- _TASK OBJECTIVE_
Could you reproduce, word for word, the portion of the article below on Padgett's resignation from the water board that opens with the words containing "Padgett quits water" and closes with "district officials announced."?

- _SOURCE PASSAGE_
○ ○ ○ ○ ○
Padgett quits water board
Cites pollution policies, but harassment also alleged
Vernon Padgett Dr. Vernon Padgett abruptly resigned from the Las Virgenes Municipal Water District board of directors last week, district officials announced.
Padgett, who announced his resignation following the Sept. 13 board meeting, was the director of Division 3, which includes Calabasas and the nearby unincorporated areas of Los Angeles County.
Padgett claims that his resignation was based on a difference of opinion regarding the pouring of reclaimed sewer water into Malibu Creek. Allegations surfaced, however, that Padgett had harassed a district employee and was about to be censured by the board.
“Despite conversations I had with him and letters to him (regarding the harassment), he persisted with this alleged harassment,” said Charles Caspary, water board president. “He resigned prior to the board’s discussion on the censure matter.”
Padgett, who’s declined to give his exact age but is said to be in his 80s, also announced that he had a hearing impairment.
But Padgett said the main reason he quit is because he became frustrated with the contaminated water in Malibu Lagoon. He said the water being discharged into Malibu Creek from the Tapia sewer plant in Calabasas mixes with pollution from septic tanks, trash and birds and helps break the lagoon sand berm, which allows the polluted lagoon and creek water to reach the ocean.
“I resigned because I thought the water district was not doing what it should be doing,” Padgett said.
Allegations that the Tapia discharge breeches the lagoon began surfacing in 1997.
“If the question is, does Tapia water cause the lagoon berm to breech, it does not because we (do not pour reclaimed water into) the creek between April 16 and Nov. 15 specifically to avoid that, and we have been successful,” said Dr. Randall Orton, the water district’s resource conservation administrator.
Padgett admits that the water from the Tapia facility is “drinkable,” but thinks that the water should be channeled around the lagoon directly into the ocean.
“It’s the amount of water that comes down, not the quality of the water,” he said. “I think (the water district) ought to take on the responsibility of doing things necessary to prevent the polluted water from the lagoon to breaking the berm and flowing onto Malibu beach.”
Dennis Gillette, a board member on the water district’s sister agency, Triunfo Santitation District, said that at a Sept. 1 Los Angeles Regional Water Quality Control board meeting in Agoura Hills, Padgett expressed agreement with the Las Virgenes policies.
“He’s being totally inconsistent,” Gillette said. “He was in agreement (with the board).”
Padgett began sparring with fellow board members over the matter of high water rates when he was elected in 1998. He was credited with helping reduce rates for the district’s 65,000 customers by 10 percent. Later, Padgett took up the fight against the district’s annual parcel tax levied against landowners. He also complained that the Rancho Las Virgenes Composting Facility in Calabasas had been operating inefficiently.
○ ○ ○ ○ ○
- _DATA BELOW_
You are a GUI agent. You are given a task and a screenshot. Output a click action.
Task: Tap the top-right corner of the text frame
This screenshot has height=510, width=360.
○ ○ ○ ○ ○
- _SOLUTION TO THIS PROBLEM_
Padgett quits water board
Cites pollution policies, but harassment also alleged
Vernon Padgett Dr. Vernon Padgett abruptly resigned from the Las Virgenes Municipal Water District board of directors last week, district officials announced.